Ce sont les premiers heurts consécutifs à l'annonce, le 3 février par le président Macky Sall, du report de la présidentielle initialement prévue le 25 février.
Ce report et ces heurts font craindre un accès de fièvre dans un pays réputé comme un îlot de stabilité en Afrique de l'Ouest, ce pays n'ayant en effet jamais connu de coup d'Etat, une rareté sur le continent. Il a toutefois connu différents épisodes de troubles depuis 2021.
Plusieurs candidats d'opposition ont annoncé à la presse leur décision d'ignorer la décision du président Sall et de maintenir le lancement de leur campagne.
Les pays de la CEDEAO, dont le Sénégal est membre, ont exprimé leur inquiétude, et ont demandé aux autorités de fixer rapidement une nouvelle date.
Conflit entre le Conseil constitutionnel et l'Assemblée nationale
C'est la première fois depuis 1963 qu'une présidentielle au suffrage universel direct est reportée au Sénégal. Le président Sall a invoqué le conflit qui a éclaté entre le Conseil constitutionnel et l'Assemblée nationale après la validation définitive par la juridiction de vingt candidatures et l'élimination de plusieurs dizaines d'autres.

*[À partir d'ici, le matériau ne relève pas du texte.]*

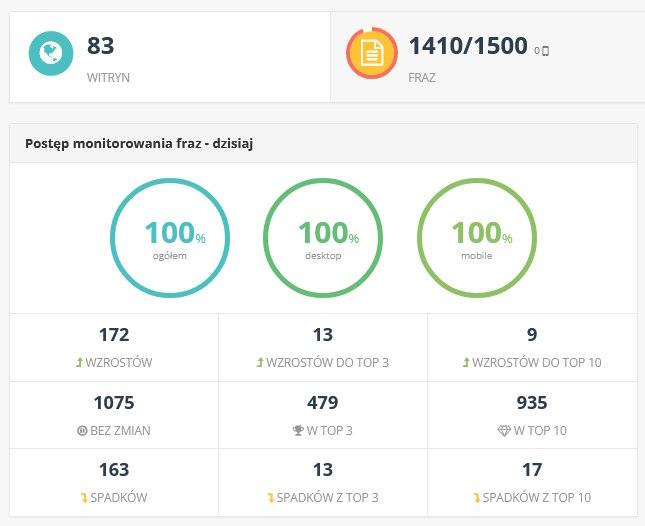This screenshot has width=645, height=526.
Task: Click the teal globe websites icon
Action: tap(50, 54)
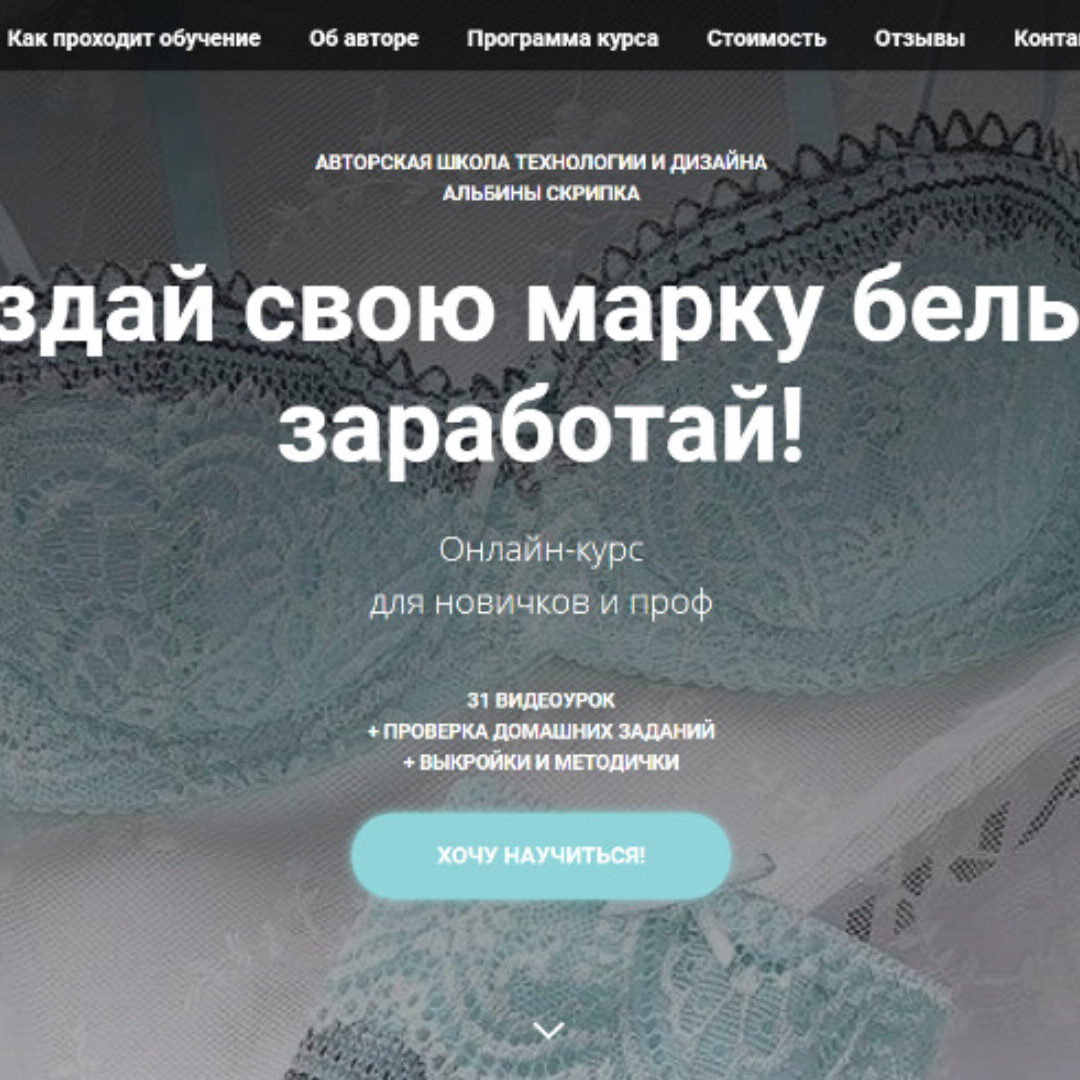Click the «Онлайн-курс» subtitle text
The width and height of the screenshot is (1080, 1080).
[541, 550]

Les députés doivent se réunir le 5 février pour examiner une proposition de loi pour le report de la présidentielle de six mois, a appris l'AFP auprès du Parlement. Le texte doit être approuvé par les 3/5 des 165 députés pour être validé. Ce débat s'annonce comme un autre temps fort de la crise et l'approbation du texte ne semble pas acquise.
A l'initiative de Karim Wade, un candidat recalé qui a remis en cause l'intégrité de deux juges constitutionnels et réclamé le report de l'élection, l'Assemblée avait approuvé la semaine dernière la création d'une commission d'enquête sur les conditions de validation des candidatures.
Contre toute attente, des députés du camp présidentiel ont soutenu la démarche. Elle a provoqué une vive querelle sur la séparation des pouvoirs, et provoqué des accusations visant la présidence d'un plan du pouvoir pour ajourner la présidentielle et éviter une défaite. Le candidat du camp présidentiel, le Premier ministre Amadou Ba, est contesté dans ses propres rangs et fait face à des dissidents.
Au contraire, le candidat anti-système Bassirou Diomaye Faye, à la candidature validée par le Conseil constitutionnel bien qu'il soit emprisonné depuis 2023, s'est imposé ces dernières semaines comme un postulant crédible à la victoire.
Selon le code électoral, un décret fixant la date d'une nouvelle présidentielle doit être publié au plus tard 80 jours avant le scrutin, ce qui mènerait à fin avril dans le meilleur des cas.
La président Sall pourrait ainsi rester à son poste au-delà de l'échéance de son mandat, le 2 avril.